──────── DATA EXCERPTS ────────

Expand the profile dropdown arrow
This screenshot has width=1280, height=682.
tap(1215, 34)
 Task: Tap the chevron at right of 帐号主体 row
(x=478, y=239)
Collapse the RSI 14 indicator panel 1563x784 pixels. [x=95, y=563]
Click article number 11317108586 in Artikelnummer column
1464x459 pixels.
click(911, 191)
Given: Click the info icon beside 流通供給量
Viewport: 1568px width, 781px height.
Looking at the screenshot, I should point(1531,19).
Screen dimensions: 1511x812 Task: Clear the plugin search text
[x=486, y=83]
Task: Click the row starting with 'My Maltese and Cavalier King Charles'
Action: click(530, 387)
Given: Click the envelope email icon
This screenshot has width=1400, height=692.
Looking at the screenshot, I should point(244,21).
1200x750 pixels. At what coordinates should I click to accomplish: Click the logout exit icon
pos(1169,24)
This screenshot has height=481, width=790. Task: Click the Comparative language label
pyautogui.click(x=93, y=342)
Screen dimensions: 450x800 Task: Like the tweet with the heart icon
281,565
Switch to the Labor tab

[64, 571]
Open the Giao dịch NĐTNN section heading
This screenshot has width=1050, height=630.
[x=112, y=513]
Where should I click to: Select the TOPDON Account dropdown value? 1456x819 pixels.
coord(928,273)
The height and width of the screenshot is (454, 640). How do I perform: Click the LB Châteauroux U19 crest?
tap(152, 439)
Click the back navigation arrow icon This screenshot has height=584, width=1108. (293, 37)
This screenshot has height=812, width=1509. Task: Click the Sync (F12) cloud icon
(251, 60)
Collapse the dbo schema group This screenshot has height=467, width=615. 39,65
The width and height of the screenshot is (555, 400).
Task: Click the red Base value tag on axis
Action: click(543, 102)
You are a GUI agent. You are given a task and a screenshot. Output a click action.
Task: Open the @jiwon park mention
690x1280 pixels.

────────

• [WHAT YOU NEED TO DO]: The answer must be every line of the records that contains the word "Open".

• [ANSWER]:
Open the Giao dịch NĐTNN section heading
Task: Open the @jiwon park mention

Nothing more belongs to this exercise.